I was glad to see Deep Silver apologising for this rather large misstep, although I was a little perplexed by the fact that they seemed to use the fact that players apparently do this in the game (or at least have the option to) as some kind of get-out-of-jail card. I’ve done some horrendous things in games. I don’t particularly want to see them immortalised in statue form.

There’s been a lot of talk about whether it would have been okay if it was a male statue. But the fact that it isn’t (and we can only really talk about what we’ve been presented with, not what we haven’t) combined with the way the torso’s been depicted, strongly suggests that the marketeers would never have done that. A sexed-up male torso (and even with a six-pack it’s not quite the same) wouldn’t have appealed to the intended audience (straight men) in the same way. If they’d wanted to keep up this mutilated torso theme then a male torso and female torso, leaning against each other in zombie-baiting harmony, would’ve been a better way to go about it. And, given that the first game had a 50/50 male to female ratio of player characters and a similar ratio in the AI, rather more in keeping with the general tone of the game.

Better still, something like AMC’s Walking Dead collector’s edition head would have been more appropriate and arguably less offensive.

Follow more of Rhianna's work at www.rhiannapratchett.com and on Twitter.


Clarice Meadows, writer and former sales operation manager at Take-Two Interactive

When marketing departments come up with various tchotchkes to get people to buy a video game, there are a lot of factors that come into it. Theme, desirability, originality, and more. It's a matter of making something unusual and interesting enough, and yet appropriately themed for the game, that fans will absolutely HAVE to buy it. I like to think that there are focus groups involved in the choice of object, or at the very least more than just a bunch of marketing types being locked in a room for days fueled by caffeine and junk food until they come up with an idea and are let out. Sadly, I am pretty sure the latter is usually the case. The zombie torso created specifically for Dead Island Riptide was, in my opinion, a marketing catastrophe. I've heard many responses to this particular item. From "well women don't play games anyway" to "by getting mad about it and yelling, you guys are giving this company free advertising" to "it's like a classical sculpture of antiquity, but a zombie!" So let's break this down a bit.

1) I am a woman, and I play video games. I am not particularly unusual in my gender group in choosing to play video games. I grew up in the 80s, video games were around, and I liked them. I also happen to know quite a few other women who play games, including games like Dead Island. By ignoring women as a market demographic for a video game, companies are losing out hugely. By assuming women will only buy pink, glittery items or games that are about clothing and boyfriends, these companies are losing money. By putting out a completely sexist and crass marketing ploy, they are losing money. Seriously, isn't the point of triple-A games to make scads of cash? I really don't get making choices that lead to losing it instead, can you tell?

2) By yelling about something offensive, we're making a case that offensive marketing is unacceptable. By not yelling, we're giving silent consent to continuing crappy and cheap marketing choices. And trust me, this is crappy, cheap AND lazy marketing. Oh look, a pair of boobs! How innovative! Apparently these marketers think the only people playing video games are under-sexed pubescent mole men. I mean… seriously? Lazy.

Data entries
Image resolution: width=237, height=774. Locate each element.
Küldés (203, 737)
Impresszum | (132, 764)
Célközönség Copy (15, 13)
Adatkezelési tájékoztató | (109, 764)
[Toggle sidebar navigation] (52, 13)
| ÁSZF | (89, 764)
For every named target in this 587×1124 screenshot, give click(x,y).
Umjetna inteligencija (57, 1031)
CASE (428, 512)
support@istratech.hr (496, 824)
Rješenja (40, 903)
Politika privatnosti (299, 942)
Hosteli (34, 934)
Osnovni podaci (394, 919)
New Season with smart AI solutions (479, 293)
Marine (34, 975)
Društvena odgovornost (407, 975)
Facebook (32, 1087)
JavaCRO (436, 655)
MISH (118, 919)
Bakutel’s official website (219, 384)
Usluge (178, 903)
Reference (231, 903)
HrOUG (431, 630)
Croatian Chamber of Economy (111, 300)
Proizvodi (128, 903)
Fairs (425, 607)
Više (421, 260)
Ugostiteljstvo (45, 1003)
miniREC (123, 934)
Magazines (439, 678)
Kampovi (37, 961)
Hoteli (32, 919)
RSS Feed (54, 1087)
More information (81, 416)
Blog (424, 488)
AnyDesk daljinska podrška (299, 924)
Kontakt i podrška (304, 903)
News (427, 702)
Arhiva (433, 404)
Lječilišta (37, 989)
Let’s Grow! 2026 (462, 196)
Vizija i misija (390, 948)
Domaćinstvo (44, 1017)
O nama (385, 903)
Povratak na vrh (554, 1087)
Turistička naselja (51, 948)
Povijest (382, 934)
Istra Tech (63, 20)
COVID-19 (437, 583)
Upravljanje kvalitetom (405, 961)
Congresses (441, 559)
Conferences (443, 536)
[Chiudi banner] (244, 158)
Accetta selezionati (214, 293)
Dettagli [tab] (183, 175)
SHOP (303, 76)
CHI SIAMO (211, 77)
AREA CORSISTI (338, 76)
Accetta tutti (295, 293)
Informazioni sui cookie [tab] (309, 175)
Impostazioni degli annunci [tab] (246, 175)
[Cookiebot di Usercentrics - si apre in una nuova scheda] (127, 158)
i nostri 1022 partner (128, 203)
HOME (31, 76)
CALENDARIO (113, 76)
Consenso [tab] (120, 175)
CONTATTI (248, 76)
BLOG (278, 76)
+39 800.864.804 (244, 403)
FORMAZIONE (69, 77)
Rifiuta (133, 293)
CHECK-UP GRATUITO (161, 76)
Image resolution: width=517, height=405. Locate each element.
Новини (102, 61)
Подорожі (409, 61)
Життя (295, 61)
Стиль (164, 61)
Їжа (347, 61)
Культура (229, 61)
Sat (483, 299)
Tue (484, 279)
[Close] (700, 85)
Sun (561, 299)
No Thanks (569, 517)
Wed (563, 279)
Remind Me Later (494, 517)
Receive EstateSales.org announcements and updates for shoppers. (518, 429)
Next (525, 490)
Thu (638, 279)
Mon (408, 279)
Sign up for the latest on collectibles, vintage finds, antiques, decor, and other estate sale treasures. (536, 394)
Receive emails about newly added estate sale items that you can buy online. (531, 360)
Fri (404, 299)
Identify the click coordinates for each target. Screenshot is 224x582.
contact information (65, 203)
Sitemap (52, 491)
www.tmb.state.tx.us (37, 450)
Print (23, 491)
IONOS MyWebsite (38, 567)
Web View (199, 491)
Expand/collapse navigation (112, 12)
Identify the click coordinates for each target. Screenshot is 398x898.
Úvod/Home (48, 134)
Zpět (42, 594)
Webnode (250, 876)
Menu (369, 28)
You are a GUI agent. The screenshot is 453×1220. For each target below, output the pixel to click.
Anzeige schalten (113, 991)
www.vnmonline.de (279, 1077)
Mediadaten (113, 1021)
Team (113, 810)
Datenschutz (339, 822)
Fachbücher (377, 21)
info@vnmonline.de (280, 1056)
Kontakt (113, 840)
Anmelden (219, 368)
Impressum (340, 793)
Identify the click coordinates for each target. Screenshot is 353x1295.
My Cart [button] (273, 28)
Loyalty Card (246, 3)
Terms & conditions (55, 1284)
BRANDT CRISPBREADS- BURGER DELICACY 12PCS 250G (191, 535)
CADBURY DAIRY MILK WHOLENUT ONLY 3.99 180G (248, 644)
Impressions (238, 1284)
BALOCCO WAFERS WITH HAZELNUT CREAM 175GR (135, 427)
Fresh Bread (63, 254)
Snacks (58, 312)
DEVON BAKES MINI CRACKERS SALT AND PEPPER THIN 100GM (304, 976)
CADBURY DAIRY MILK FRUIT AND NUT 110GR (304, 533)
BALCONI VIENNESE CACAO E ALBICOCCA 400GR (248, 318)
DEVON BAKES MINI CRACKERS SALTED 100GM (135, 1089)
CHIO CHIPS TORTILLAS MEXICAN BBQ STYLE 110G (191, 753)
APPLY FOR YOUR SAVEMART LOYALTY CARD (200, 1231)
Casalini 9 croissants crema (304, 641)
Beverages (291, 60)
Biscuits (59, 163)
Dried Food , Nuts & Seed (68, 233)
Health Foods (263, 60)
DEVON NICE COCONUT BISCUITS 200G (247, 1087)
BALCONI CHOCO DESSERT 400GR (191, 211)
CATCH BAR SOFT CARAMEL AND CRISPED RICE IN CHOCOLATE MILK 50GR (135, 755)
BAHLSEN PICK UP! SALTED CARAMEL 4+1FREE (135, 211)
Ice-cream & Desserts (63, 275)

Set of tasks
1. In the commentary on the Dead Island Riptide zombie torso, which responses to the statue does the writer say she has heard? Quote each one.
2. Can you continue the commentary on the Dead Island Riptide zombie torso, picking up right after its last sentence?

The replies
1.
1. "well women don't play games anyway"
2. "by getting mad about it and yelling, you guys are giving this company free advertising"
3. "it's like a classical sculpture of antiquity, but a zombie!"

2.
3) The last time I checked, classical sculptures did not have boob jobs. Also, the last time I checked, real boobs did not do that while in a string bikini. There's this thing called gravity… And if we're going to have an argument that this torso is not overly sexed up and has turned a live woman (or live lady zombie) into a bunch of sex organs, then… well… someone is lying to themselves. Is it appropriate? Is necrophilia really acceptable now? Because that's what this feels like it's promoting to me.

Lazy and cheap marketing ploys don't make money, they cost money in PR nightmares and hours of dancing around apologizing. It doesn't take much to be smarter, and who knows? Maybe a new market full of lots of money will open up and be willing to spend that money on video games! I mean, didn't you hear that women have jobs and make money and LOVE to spend it? Think big video game companies. Think about all that cash you're letting slide right through your fingers, and play it smarter.

Follow more of Clarice's work at Plays Like a Girl and on Twitter.


Kate Lorimer, composer and writer

For my part, yes, I found it offensive, it was “the straw that broke the camel’s back” (though I am sure it won't be the last such incident) after a year of dodgy marketing (Hitman, Booth Babes, Tomb Raider, Girlfriend Mode, Anita Sarkeesian). And from a personal viewpoint, even a close friend expressing his being fed up with online “outrage” and “Feminist point-scoring pandering” from game websites like Rock Paper Shotgun--his words--and his complete (and somewhat deliberate) misunderstanding of the concept of Feminism (being supposedly more about pursuing Women’s interests above male's, as opposed to actually being about equality for both genders).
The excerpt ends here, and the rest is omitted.